I wanted to follow up on the thread a couple weeks back and summarize
where we're currently at. The goal is to be flexible, so that we don't
impose any performance limits for features we don't use.
The use cases are:
- (fast) image creation from gold master (probably followed by growing
the image/fs)
- image migration (create child in new location; copyup old data
asynchronously)
Here are the pieces we currently have:
(image == rbd image
object == one object in the image, normally 4MB)
- Parent image pointer
Each image has an option parent pointer that names a parent image. The
parent must be part of the same cluster, but can be in a different pool.
It can be larger or smaller than the current image.

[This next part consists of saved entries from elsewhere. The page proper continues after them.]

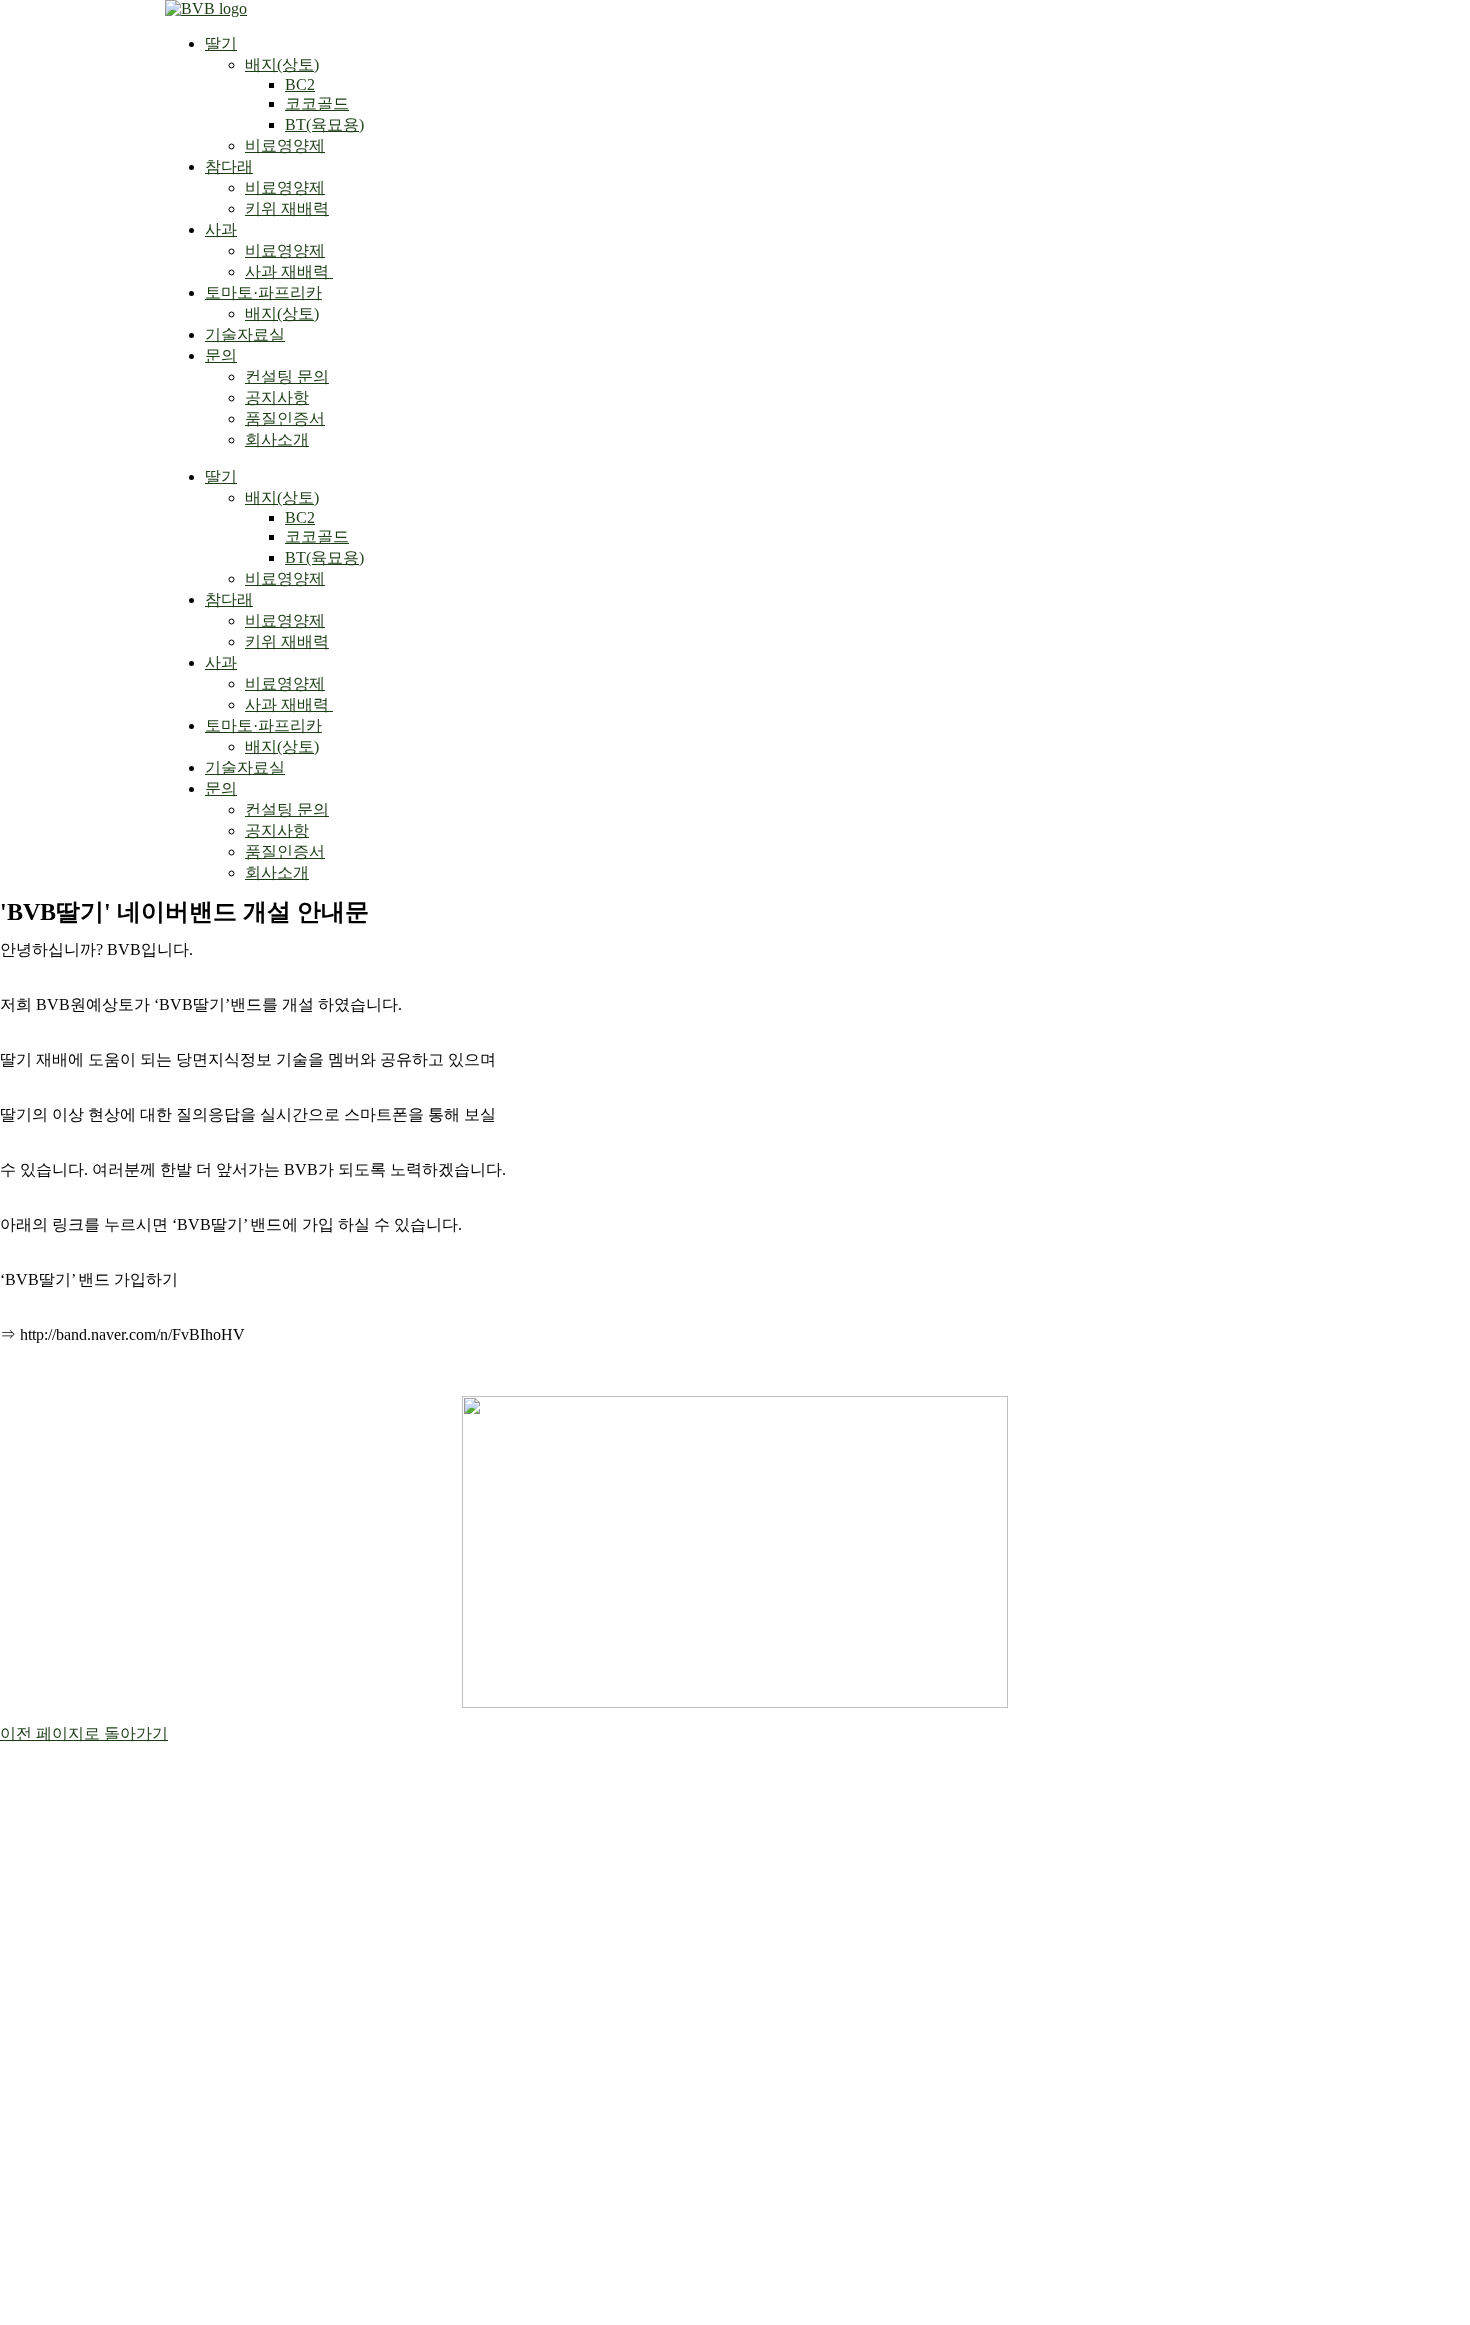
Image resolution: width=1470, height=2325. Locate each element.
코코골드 (317, 103)
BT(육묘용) (324, 124)
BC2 (300, 84)
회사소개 (277, 439)
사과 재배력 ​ (289, 271)
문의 (221, 355)
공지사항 (277, 397)
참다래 (229, 166)
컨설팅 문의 (287, 376)
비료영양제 (285, 145)
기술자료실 (245, 334)
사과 (221, 229)
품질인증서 (285, 418)
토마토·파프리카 (263, 292)
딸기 (221, 43)
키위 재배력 (287, 208)
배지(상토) (282, 64)
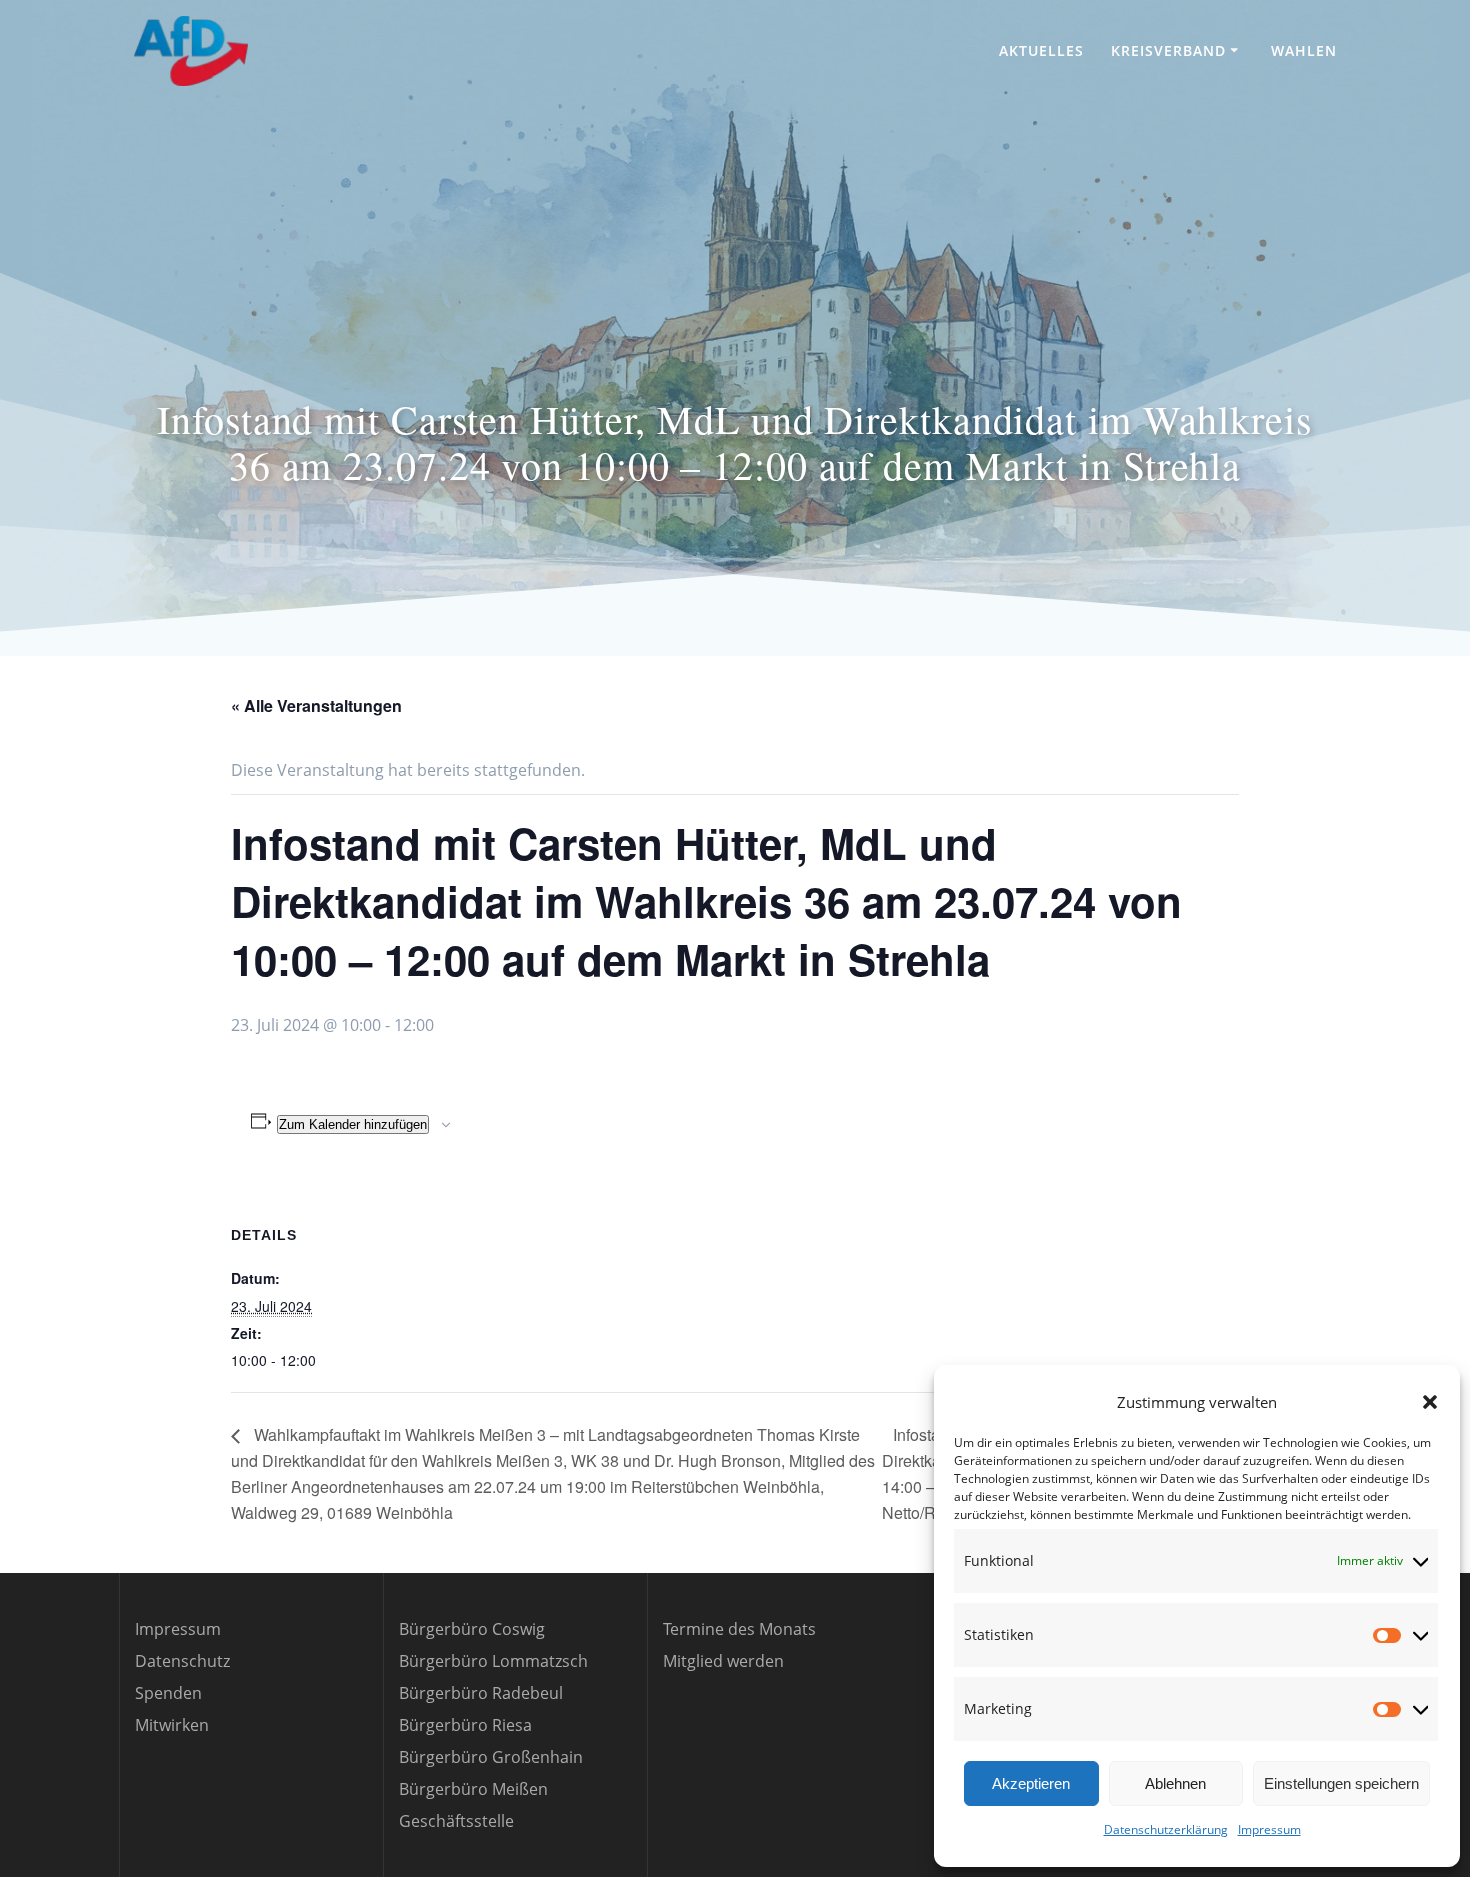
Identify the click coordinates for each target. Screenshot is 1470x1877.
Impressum (1269, 1829)
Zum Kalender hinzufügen (353, 1124)
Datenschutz (182, 1661)
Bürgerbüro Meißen (473, 1789)
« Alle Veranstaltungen (316, 705)
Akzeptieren (1031, 1783)
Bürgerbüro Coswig (472, 1629)
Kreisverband (1168, 50)
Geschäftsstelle (456, 1821)
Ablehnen (1175, 1783)
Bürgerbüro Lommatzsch (493, 1661)
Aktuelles (1041, 50)
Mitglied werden (723, 1661)
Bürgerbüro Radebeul (481, 1693)
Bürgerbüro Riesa (465, 1725)
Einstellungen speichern (1341, 1783)
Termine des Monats (739, 1629)
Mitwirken (172, 1725)
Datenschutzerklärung (1166, 1829)
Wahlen (1304, 50)
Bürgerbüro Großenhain (491, 1757)
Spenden (168, 1693)
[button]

It is assumed the parent is read-only. I don't think anything sane can
come out of doing a COW overlay over something that is changing.
- Object Bitmap
Each object in an image may have an OPTIONAL bitmap that represents
transparency. If the bit is set, then it is defined by this image layer
(it can be either object data or, if the object has a hole, zeros). If
the bit is not set, then the content is defined by the parent image. The
resolution can be sector, 4KB block, or anything else. If it is larger
than the smallest write unit, a write may require copy-up from the lower
layer, so using the block size is recommended.
If the object bitmap does not exist, we assume the object is NOT
transparent (i.e. bitmap is fully colored). That gives us compatibility
with old images, and lets us drop the bitmap once it gets fully colored.
Only new images that support layering will create/use it.
- Image bitmap
Each image may have an OPTIONAL bitmap that indicates which image objects
(may) exist. On write, a bit is set prior to creating the each object.
On read, if a bitmap exists but the bit for an object is not set, we can
go directly to the parent image. If the bitmap does not exist, reads must
always check for the child object before falling through to the parent
image. Writes in the no-bitmap case write to the child object. If The
bitmap size need not match the image size; it may, e.g., match the size of
a smaller parent image.
Having two bitmaps is a design tradeoff. We could a sector/block
resolution bitmap for the whole image, but it would increase memory use,
and would require more "update image bitmap, wait, then write to object"
cycles. Having a per-object bitmap means we can atomically update the
object bitmap for free when we do the write, and minimize the image bitmap
updates to the first time each object is touched.
On read:
if there is an image bitmap
if bit is set
read child object
if there's an object bitmap that indicates transparency
read holes from parent object
else
read parent object (*)
else
read child object
if there is no child object, or bitmap indicates transparency
read holes from parent object (*)
On write:
if there is an image bitmap and bit is not set
color image bitmap bit for this object
if object bitmaps are enabled
write to object
color object bits too
else
if we are not writing the entire object (*)
read unwritten parts from parent (*)
write our data (+ copyup data from parent)
(*) These steps can be skipped if the parent image has holes here. We
would know that if the parent image bitmap bits are not set, or if we are
past the end of the parent image size.
On trim/discard:
if there is an image bitmap
if bit is not set
set image bitmap bit
truncate or zero object
if object bitmap
color appropriate bits
Also: the image bitmap could be created after the fact. I.e. once we
decide to use something as a gold image/parent, we would generate the
image bitmap (just check which objects exist) so that overlays would
operate more efficiently. We'll probably want a read-only flag in the
image header too to help keep admins from shooting themselves in the foot.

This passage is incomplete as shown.